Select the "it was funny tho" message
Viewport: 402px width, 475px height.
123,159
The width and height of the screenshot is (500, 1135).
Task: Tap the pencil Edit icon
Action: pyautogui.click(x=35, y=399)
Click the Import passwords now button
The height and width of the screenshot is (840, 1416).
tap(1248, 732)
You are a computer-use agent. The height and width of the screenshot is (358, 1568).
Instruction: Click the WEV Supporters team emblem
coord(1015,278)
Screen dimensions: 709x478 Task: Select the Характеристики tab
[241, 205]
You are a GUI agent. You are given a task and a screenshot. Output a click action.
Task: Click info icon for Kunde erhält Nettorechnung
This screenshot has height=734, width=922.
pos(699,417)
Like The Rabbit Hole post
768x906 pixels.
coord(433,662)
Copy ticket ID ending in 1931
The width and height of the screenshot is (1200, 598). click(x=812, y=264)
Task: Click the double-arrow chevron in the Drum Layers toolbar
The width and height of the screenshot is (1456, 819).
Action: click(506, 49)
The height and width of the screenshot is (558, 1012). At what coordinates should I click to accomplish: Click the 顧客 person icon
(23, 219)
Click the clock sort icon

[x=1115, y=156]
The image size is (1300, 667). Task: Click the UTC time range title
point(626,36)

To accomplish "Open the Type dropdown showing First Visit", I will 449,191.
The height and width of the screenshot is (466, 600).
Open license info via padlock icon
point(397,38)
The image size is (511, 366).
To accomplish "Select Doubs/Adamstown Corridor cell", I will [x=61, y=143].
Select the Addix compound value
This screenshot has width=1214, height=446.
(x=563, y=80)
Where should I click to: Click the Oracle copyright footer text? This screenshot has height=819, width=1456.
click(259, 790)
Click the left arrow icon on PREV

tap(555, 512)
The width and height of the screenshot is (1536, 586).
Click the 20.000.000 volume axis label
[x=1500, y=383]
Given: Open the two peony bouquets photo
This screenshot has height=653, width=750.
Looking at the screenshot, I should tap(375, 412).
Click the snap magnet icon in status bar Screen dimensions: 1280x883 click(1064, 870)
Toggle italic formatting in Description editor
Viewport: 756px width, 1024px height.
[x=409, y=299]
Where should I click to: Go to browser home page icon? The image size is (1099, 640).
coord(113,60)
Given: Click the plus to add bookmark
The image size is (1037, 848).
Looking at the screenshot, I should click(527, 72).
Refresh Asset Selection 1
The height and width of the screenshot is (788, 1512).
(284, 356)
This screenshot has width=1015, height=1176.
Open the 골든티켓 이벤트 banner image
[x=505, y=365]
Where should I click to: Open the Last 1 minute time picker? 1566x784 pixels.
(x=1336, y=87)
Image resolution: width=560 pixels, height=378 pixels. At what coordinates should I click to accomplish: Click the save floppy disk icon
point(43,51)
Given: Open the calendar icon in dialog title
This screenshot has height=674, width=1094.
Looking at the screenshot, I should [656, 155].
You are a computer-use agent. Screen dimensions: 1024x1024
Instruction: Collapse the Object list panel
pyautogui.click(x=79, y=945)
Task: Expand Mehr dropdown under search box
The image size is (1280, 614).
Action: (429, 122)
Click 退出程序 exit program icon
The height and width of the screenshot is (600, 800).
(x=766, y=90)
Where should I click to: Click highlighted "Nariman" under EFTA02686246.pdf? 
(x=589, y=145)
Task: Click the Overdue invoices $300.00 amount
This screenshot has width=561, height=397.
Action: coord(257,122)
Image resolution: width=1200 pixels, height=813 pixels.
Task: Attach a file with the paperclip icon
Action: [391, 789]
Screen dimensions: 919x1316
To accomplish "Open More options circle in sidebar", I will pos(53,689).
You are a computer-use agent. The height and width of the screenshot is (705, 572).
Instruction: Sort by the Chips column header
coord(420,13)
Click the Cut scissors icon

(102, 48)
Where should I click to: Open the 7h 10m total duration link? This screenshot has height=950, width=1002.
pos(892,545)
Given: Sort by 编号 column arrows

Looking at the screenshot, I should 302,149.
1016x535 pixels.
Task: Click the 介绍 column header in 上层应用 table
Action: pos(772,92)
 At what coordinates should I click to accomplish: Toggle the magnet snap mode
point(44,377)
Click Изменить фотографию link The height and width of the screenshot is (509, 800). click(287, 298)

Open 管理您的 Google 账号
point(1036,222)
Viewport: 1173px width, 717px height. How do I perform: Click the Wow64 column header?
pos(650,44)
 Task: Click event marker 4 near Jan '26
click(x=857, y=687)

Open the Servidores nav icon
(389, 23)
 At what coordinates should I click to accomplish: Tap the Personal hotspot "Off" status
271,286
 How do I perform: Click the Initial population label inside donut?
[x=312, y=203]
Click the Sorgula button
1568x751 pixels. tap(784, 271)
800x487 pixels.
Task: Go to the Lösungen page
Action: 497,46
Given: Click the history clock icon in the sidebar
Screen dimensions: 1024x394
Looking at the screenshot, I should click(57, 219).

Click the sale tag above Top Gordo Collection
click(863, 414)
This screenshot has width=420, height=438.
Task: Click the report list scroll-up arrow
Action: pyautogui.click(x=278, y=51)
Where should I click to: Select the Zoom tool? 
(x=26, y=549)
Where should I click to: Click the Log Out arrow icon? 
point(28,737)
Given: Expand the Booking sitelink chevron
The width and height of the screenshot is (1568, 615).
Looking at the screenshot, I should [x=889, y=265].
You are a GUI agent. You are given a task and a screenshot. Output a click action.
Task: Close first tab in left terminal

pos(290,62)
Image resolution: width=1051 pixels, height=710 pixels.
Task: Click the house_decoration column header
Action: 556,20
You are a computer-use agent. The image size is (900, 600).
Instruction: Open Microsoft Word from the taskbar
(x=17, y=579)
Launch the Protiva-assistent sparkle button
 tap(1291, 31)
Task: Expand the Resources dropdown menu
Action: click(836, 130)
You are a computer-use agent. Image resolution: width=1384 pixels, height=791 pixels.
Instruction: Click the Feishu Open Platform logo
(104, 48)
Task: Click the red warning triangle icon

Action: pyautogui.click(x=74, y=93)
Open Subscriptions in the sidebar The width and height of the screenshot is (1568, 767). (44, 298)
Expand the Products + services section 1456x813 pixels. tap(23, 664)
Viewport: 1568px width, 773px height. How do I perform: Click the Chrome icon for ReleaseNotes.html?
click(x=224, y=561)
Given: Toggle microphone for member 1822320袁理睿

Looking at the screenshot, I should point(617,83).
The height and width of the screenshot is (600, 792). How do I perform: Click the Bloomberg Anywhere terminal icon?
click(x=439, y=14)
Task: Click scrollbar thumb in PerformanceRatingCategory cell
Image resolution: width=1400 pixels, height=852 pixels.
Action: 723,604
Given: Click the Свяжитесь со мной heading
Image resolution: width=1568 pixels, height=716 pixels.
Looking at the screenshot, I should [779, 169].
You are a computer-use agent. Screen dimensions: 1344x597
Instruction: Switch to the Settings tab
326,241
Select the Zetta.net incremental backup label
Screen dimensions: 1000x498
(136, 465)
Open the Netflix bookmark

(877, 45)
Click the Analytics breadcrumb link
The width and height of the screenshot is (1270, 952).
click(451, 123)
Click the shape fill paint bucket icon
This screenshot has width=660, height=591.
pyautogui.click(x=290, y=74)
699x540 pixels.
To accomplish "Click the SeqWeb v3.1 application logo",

= = = = =

▶ _WHAT YOU WILL DO_:
Reproduce every line of the data verbatim.

▶ _EXERCISE SOLUTION_:
Select the "it was funny tho" message
Viewport: 402px width, 475px height.
123,159
The width and height of the screenshot is (500, 1135).
Task: Tap the pencil Edit icon
Action: pyautogui.click(x=35, y=399)
Click the Import passwords now button
The height and width of the screenshot is (840, 1416).
tap(1248, 732)
You are a computer-use agent. The height and width of the screenshot is (358, 1568).
Instruction: Click the WEV Supporters team emblem
coord(1015,278)
Screen dimensions: 709x478 Task: Select the Характеристики tab
[241, 205]
You are a GUI agent. You are given a task and a screenshot. Output a click action.
Task: Click info icon for Kunde erhält Nettorechnung
This screenshot has height=734, width=922.
pos(699,417)
Like The Rabbit Hole post
768x906 pixels.
coord(433,662)
Copy ticket ID ending in 1931
The width and height of the screenshot is (1200, 598). click(x=812, y=264)
Task: Click the double-arrow chevron in the Drum Layers toolbar
The width and height of the screenshot is (1456, 819).
Action: click(506, 49)
The height and width of the screenshot is (558, 1012). At what coordinates should I click to accomplish: Click the 顧客 person icon
(23, 219)
Click the clock sort icon

[x=1115, y=156]
The image size is (1300, 667). Task: Click the UTC time range title
point(626,36)

To accomplish "Open the Type dropdown showing First Visit", I will 449,191.
The height and width of the screenshot is (466, 600).
Open license info via padlock icon
point(397,38)
The image size is (511, 366).
To accomplish "Select Doubs/Adamstown Corridor cell", I will [x=61, y=143].
Select the Addix compound value
This screenshot has width=1214, height=446.
(x=563, y=80)
Where should I click to: Click the Oracle copyright footer text? This screenshot has height=819, width=1456.
click(259, 790)
Click the left arrow icon on PREV

tap(555, 512)
The width and height of the screenshot is (1536, 586).
Click the 20.000.000 volume axis label
[x=1500, y=383]
Given: Open the two peony bouquets photo
This screenshot has height=653, width=750.
Looking at the screenshot, I should tap(375, 412).
Click the snap magnet icon in status bar Screen dimensions: 1280x883 click(1064, 870)
Toggle italic formatting in Description editor
Viewport: 756px width, 1024px height.
[x=409, y=299]
Where should I click to: Go to browser home page icon? The image size is (1099, 640).
coord(113,60)
Given: Click the plus to add bookmark
The image size is (1037, 848).
Looking at the screenshot, I should click(527, 72).
Refresh Asset Selection 1
The height and width of the screenshot is (788, 1512).
(284, 356)
This screenshot has width=1015, height=1176.
Open the 골든티켓 이벤트 banner image
[x=505, y=365]
Where should I click to: Open the Last 1 minute time picker? 1566x784 pixels.
(x=1336, y=87)
Image resolution: width=560 pixels, height=378 pixels. At what coordinates should I click to accomplish: Click the save floppy disk icon
point(43,51)
Given: Open the calendar icon in dialog title
This screenshot has height=674, width=1094.
Looking at the screenshot, I should [656, 155].
You are a computer-use agent. Screen dimensions: 1024x1024
Instruction: Collapse the Object list panel
pyautogui.click(x=79, y=945)
Task: Expand Mehr dropdown under search box
The image size is (1280, 614).
Action: (429, 122)
Click 退出程序 exit program icon
The height and width of the screenshot is (600, 800).
(x=766, y=90)
Where should I click to: Click highlighted "Nariman" under EFTA02686246.pdf? 
(x=589, y=145)
Task: Click the Overdue invoices $300.00 amount
This screenshot has width=561, height=397.
Action: coord(257,122)
Image resolution: width=1200 pixels, height=813 pixels.
Task: Attach a file with the paperclip icon
Action: [391, 789]
Screen dimensions: 919x1316
To accomplish "Open More options circle in sidebar", I will pos(53,689).
You are a computer-use agent. The height and width of the screenshot is (705, 572).
Instruction: Sort by the Chips column header
coord(420,13)
Click the Cut scissors icon

(102, 48)
Where should I click to: Open the 7h 10m total duration link? This screenshot has height=950, width=1002.
pos(892,545)
Given: Sort by 编号 column arrows

Looking at the screenshot, I should 302,149.
1016x535 pixels.
Task: Click the 介绍 column header in 上层应用 table
Action: pos(772,92)
 At what coordinates should I click to accomplish: Toggle the magnet snap mode
point(44,377)
Click Изменить фотографию link The height and width of the screenshot is (509, 800). click(287, 298)

Open 管理您的 Google 账号
point(1036,222)
Viewport: 1173px width, 717px height. How do I perform: Click the Wow64 column header?
pos(650,44)
 Task: Click event marker 4 near Jan '26
click(x=857, y=687)

Open the Servidores nav icon
(389, 23)
 At what coordinates should I click to accomplish: Tap the Personal hotspot "Off" status
271,286
 How do I perform: Click the Initial population label inside donut?
[x=312, y=203]
Click the Sorgula button
1568x751 pixels. tap(784, 271)
800x487 pixels.
Task: Go to the Lösungen page
Action: 497,46
Given: Click the history clock icon in the sidebar
Screen dimensions: 1024x394
Looking at the screenshot, I should click(57, 219).

Click the sale tag above Top Gordo Collection
click(863, 414)
This screenshot has width=420, height=438.
Task: Click the report list scroll-up arrow
Action: pyautogui.click(x=278, y=51)
Where should I click to: Select the Zoom tool? 
(x=26, y=549)
Where should I click to: Click the Log Out arrow icon? 
point(28,737)
Given: Expand the Booking sitelink chevron
The width and height of the screenshot is (1568, 615).
Looking at the screenshot, I should [x=889, y=265].
You are a GUI agent. You are given a task and a screenshot. Output a click action.
Task: Close first tab in left terminal

pos(290,62)
Image resolution: width=1051 pixels, height=710 pixels.
Task: Click the house_decoration column header
Action: 556,20
You are a computer-use agent. The image size is (900, 600).
Instruction: Open Microsoft Word from the taskbar
(x=17, y=579)
Launch the Protiva-assistent sparkle button
 tap(1291, 31)
Task: Expand the Resources dropdown menu
Action: click(836, 130)
You are a computer-use agent. Image resolution: width=1384 pixels, height=791 pixels.
Instruction: Click the Feishu Open Platform logo
(104, 48)
Task: Click the red warning triangle icon

Action: pyautogui.click(x=74, y=93)
Open Subscriptions in the sidebar The width and height of the screenshot is (1568, 767). (44, 298)
Expand the Products + services section 1456x813 pixels. tap(23, 664)
Viewport: 1568px width, 773px height. How do I perform: Click the Chrome icon for ReleaseNotes.html?
click(x=224, y=561)
Given: Toggle microphone for member 1822320袁理睿

Looking at the screenshot, I should point(617,83).
The height and width of the screenshot is (600, 792). How do I perform: Click the Bloomberg Anywhere terminal icon?
click(x=439, y=14)
Task: Click scrollbar thumb in PerformanceRatingCategory cell
Image resolution: width=1400 pixels, height=852 pixels.
Action: 723,604
Given: Click the Свяжитесь со мной heading
Image resolution: width=1568 pixels, height=716 pixels.
Looking at the screenshot, I should [779, 169].
You are a computer-use agent. Screen dimensions: 1344x597
Instruction: Switch to the Settings tab
326,241
Select the Zetta.net incremental backup label
Screen dimensions: 1000x498
(136, 465)
Open the Netflix bookmark

(877, 45)
Click the Analytics breadcrumb link
The width and height of the screenshot is (1270, 952).
click(451, 123)
Click the shape fill paint bucket icon
This screenshot has width=660, height=591.
pyautogui.click(x=290, y=74)
699x540 pixels.
To accomplish "Click the SeqWeb v3.1 application logo",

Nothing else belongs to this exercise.